Louis and Irma were repairing a turbine-driven tractor, when Dieter excitedly put in his appearance. "It's ready!" he shouted, standing in the entrance of the shed. "We're going to start!"

From under the tractor, Louis stuck out his head. "What's ready?" he demanded sourly.

"The corn. We're going to harvest it. We've got all the equipment down there; Vivian's hooking it up." Dieter danced up and down with frenzy. "You all have to pitch in—this stuff can wait. I rounded up Frank and Syd; they're on their way. They'll meet us along the route. And Garry's tagging along."

Grumbling, Louis dragged himself out from under the tractor. "It isn't corn. Stop calling it corn."

"It's corn in the spiritual sense. It's the essence of corn."

"Even if it's dark green?" Irma asked, amused.

"Even if it's purple-striped and silver polka-dotted. Even if it stands ninety feet high and has lace-embroidered pods. Even if it spurts ambrosia and coffee-grounds. It's still corn."

Louis stood wiping his forehead. "We can't come until the tractor's working." It was fifty miles to Dieter's place, across rolling country. "I think we need a new ignition coil; that means back to the ship."

"The heck with it," Dieter said impatiently, "I've got my dobbin cart—we can all fit in that."

The dobbin cart and the dobbin itself waited quietly. Louis approached cautiously, his eyes narrow with suspicion. "What do you call it?" He had seen the animals a long way off, but never this close. The dobbin was mostly legs, with immense flat feet like leather suction cups. A matted pelt, ragged and uneven, hung over it. The dobbin's head was tiny; its eyes were half-shut and indolent. "How'd you trap it?" he asked.

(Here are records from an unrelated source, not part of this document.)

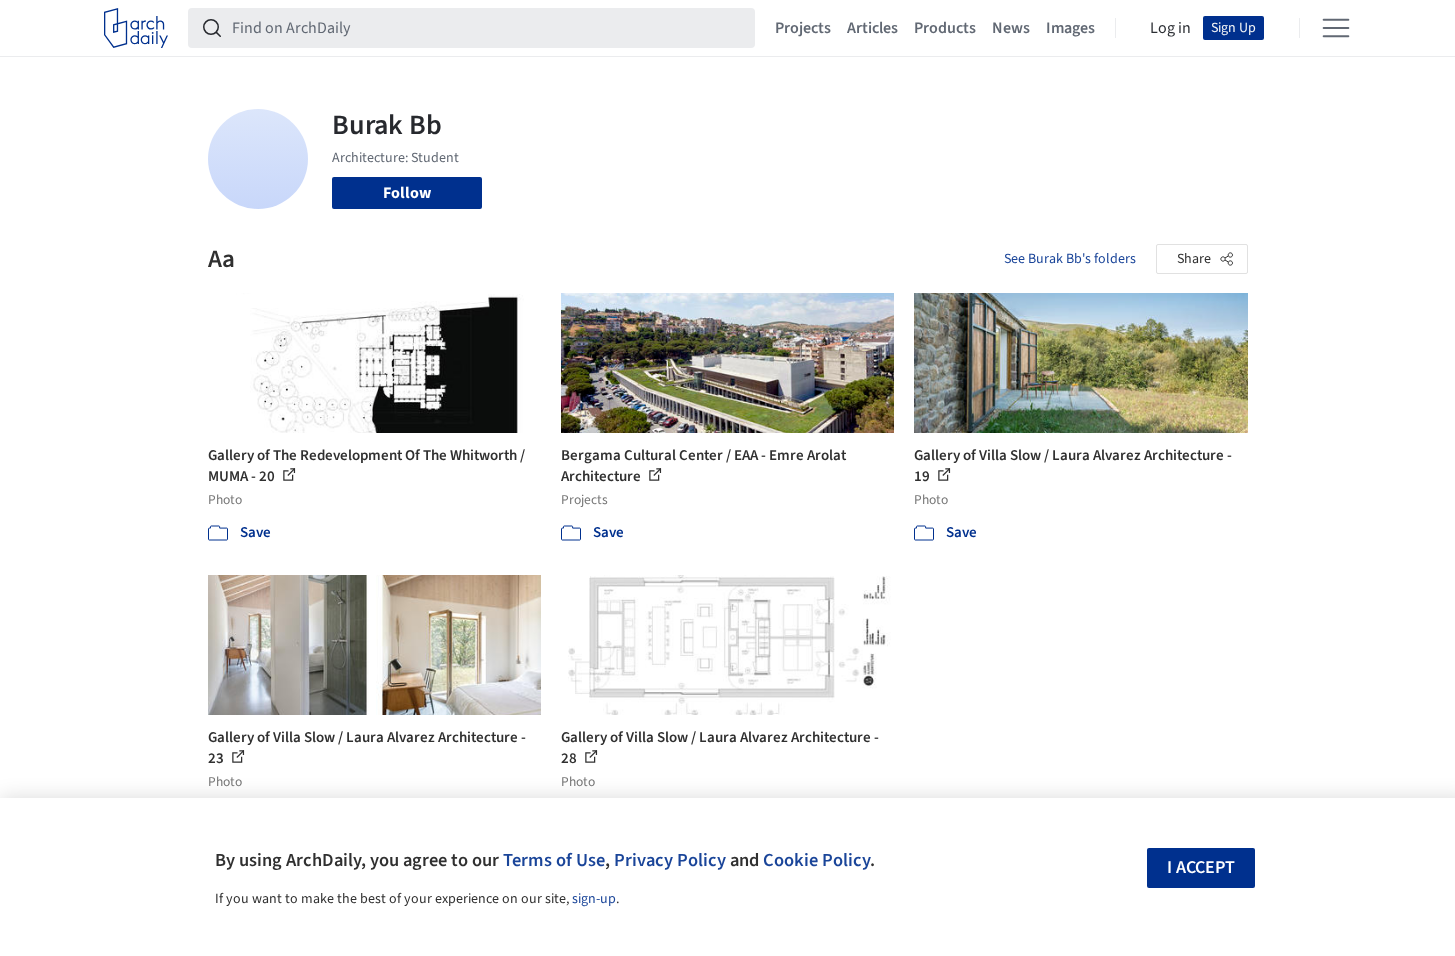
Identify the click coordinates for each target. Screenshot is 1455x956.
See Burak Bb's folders (1070, 259)
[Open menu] (1336, 28)
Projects (803, 28)
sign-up (594, 899)
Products (945, 28)
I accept (1201, 867)
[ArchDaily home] (136, 28)
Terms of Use (554, 860)
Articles (872, 28)
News (1011, 28)
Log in (1170, 28)
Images (1070, 28)
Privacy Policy (670, 860)
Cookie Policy (816, 860)
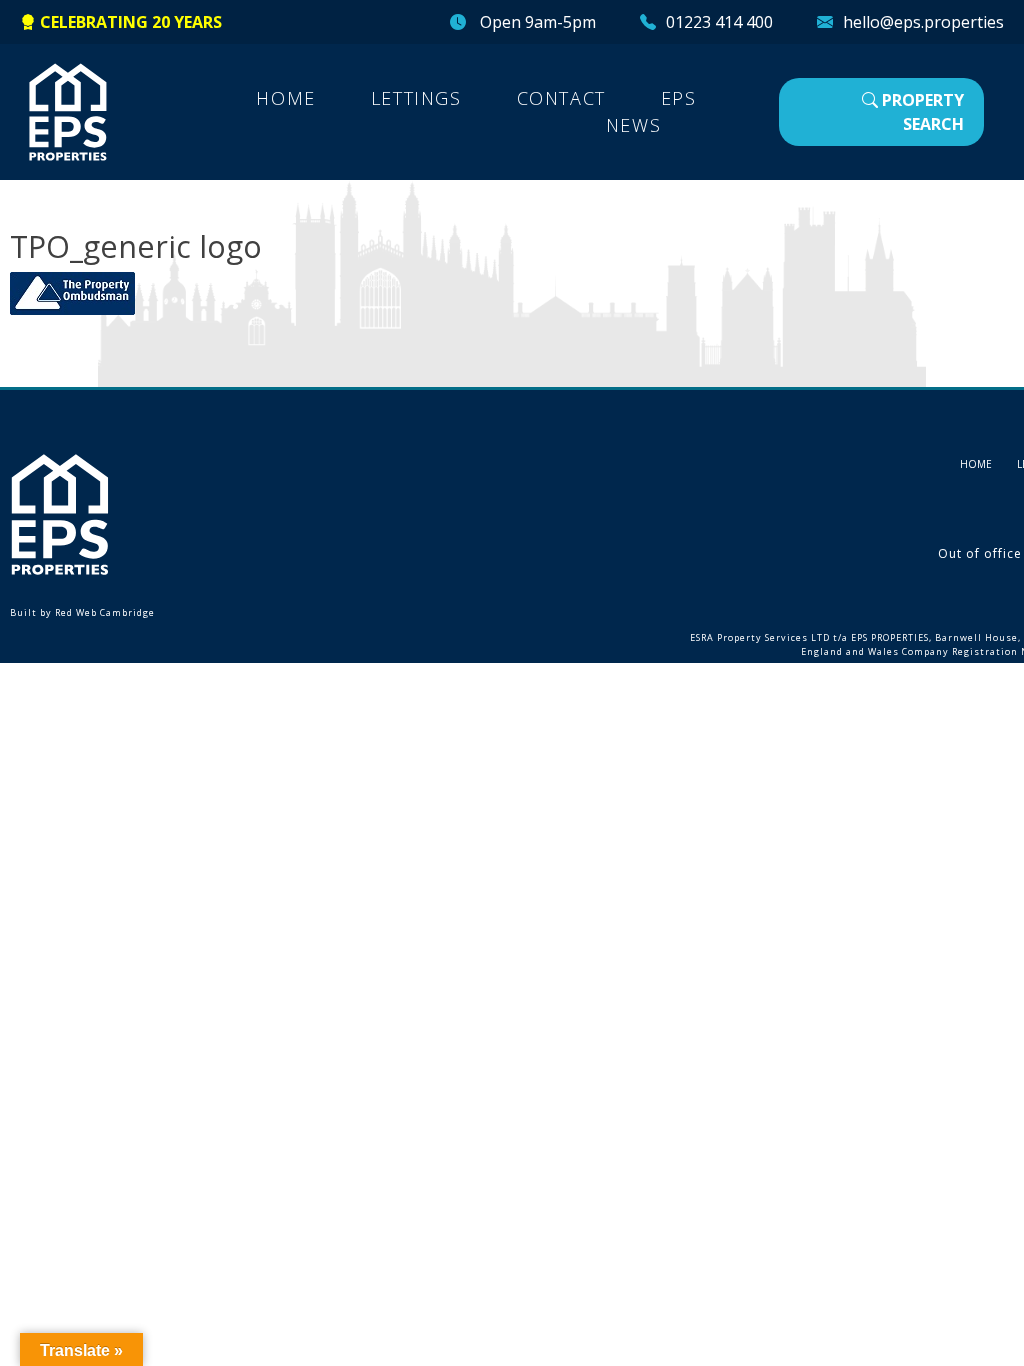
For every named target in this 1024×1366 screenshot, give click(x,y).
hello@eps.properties (923, 22)
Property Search (921, 112)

"They're tame enough, if you have the patience." Dieter climbed up into the cart and grabbed hold of the reins. "I've taught the hell out of this thing. They're sort of quasi-telepathic; all I have to do is think what I want, and off it goes." He wrinkled his nose contemptuously. "Forget that tractor; you can't keep it running anyhow. This is the vehicle of the future—the dobbin cart is the coming thing."

Irma got gingerly into the cart beside Dieter, and after a moment Louis followed. The cart was crude but solid; Dieter had laboriously constructed it during the last four months. The material was a now-familiar, heavy bread-like plant fiber that rapidly hardened on exposure. After it had been aged and dried, it could be cut, sawed, polished, and stained. Occasionally, migratory animals gnawed the material away, but that was the only known hazard.

The dobbin's vast flat feet began rhythmically to pound; the cart moved forward. Behind them, Louis' cabin dwindled. He and Irma had single-handedly built it; a year had passed in which much had been accomplished. The cabin, made of the same bread-like substance, was surrounded by acres of cultivated land. The so-called corn grew in dense clumps; it wasn't really corn, but it functioned as corn. Bulging pods ripened in the moist atmosphere. Around the base of the crop, insects crept; predators devouring plant-pests.

The fields were irrigated by shallow trenches bringing water out of an underground spring that spilled up to the surface in a hot, bubbling torrent. In the warm, humid atmosphere, almost unchanging, virtually hothouse in its stability, four crops a year were possible.